#### Task statement:
All of the records must be set down again word for word.

────────────────────

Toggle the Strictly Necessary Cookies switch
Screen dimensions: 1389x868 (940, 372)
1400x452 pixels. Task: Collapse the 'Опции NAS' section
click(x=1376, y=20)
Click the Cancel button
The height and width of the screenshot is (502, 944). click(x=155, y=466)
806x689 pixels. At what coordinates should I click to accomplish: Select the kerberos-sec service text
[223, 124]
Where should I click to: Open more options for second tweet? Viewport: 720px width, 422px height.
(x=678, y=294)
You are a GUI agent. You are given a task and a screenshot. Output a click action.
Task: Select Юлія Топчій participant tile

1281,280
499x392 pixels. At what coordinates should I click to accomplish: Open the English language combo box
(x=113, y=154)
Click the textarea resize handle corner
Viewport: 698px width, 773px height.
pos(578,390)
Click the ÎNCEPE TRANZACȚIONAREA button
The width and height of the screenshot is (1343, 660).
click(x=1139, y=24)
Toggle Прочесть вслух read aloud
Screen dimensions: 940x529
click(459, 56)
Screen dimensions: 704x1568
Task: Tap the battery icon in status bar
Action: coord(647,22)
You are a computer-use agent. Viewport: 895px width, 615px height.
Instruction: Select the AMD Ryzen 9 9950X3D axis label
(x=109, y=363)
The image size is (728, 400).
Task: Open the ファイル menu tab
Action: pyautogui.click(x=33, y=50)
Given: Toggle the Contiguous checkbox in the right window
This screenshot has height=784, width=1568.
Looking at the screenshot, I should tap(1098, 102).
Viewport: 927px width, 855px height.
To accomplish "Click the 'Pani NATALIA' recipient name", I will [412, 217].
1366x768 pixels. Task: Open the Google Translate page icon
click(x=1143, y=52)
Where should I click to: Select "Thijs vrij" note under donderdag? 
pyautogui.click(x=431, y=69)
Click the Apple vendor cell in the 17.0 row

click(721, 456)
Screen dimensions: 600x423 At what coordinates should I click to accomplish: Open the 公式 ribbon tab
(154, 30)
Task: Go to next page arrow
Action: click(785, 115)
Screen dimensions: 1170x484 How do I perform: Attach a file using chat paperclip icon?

────────────────────

#### Written response:
Toggle the Strictly Necessary Cookies switch
Screen dimensions: 1389x868 (940, 372)
1400x452 pixels. Task: Collapse the 'Опции NAS' section
click(x=1376, y=20)
Click the Cancel button
The height and width of the screenshot is (502, 944). click(x=155, y=466)
806x689 pixels. At what coordinates should I click to accomplish: Select the kerberos-sec service text
[223, 124]
Where should I click to: Open more options for second tweet? Viewport: 720px width, 422px height.
(x=678, y=294)
You are a GUI agent. You are given a task and a screenshot. Output a click action.
Task: Select Юлія Топчій participant tile

1281,280
499x392 pixels. At what coordinates should I click to accomplish: Open the English language combo box
(x=113, y=154)
Click the textarea resize handle corner
Viewport: 698px width, 773px height.
pos(578,390)
Click the ÎNCEPE TRANZACȚIONAREA button
The width and height of the screenshot is (1343, 660).
click(x=1139, y=24)
Toggle Прочесть вслух read aloud
Screen dimensions: 940x529
click(459, 56)
Screen dimensions: 704x1568
Task: Tap the battery icon in status bar
Action: coord(647,22)
You are a computer-use agent. Viewport: 895px width, 615px height.
Instruction: Select the AMD Ryzen 9 9950X3D axis label
(x=109, y=363)
The image size is (728, 400).
Task: Open the ファイル menu tab
Action: pyautogui.click(x=33, y=50)
Given: Toggle the Contiguous checkbox in the right window
This screenshot has height=784, width=1568.
Looking at the screenshot, I should tap(1098, 102).
Viewport: 927px width, 855px height.
To accomplish "Click the 'Pani NATALIA' recipient name", I will [412, 217].
1366x768 pixels. Task: Open the Google Translate page icon
click(x=1143, y=52)
Where should I click to: Select "Thijs vrij" note under donderdag? 
pyautogui.click(x=431, y=69)
Click the Apple vendor cell in the 17.0 row

click(721, 456)
Screen dimensions: 600x423 At what coordinates should I click to accomplish: Open the 公式 ribbon tab
(154, 30)
Task: Go to next page arrow
Action: click(785, 115)
Screen dimensions: 1170x484 How do I perform: Attach a file using chat paperclip icon?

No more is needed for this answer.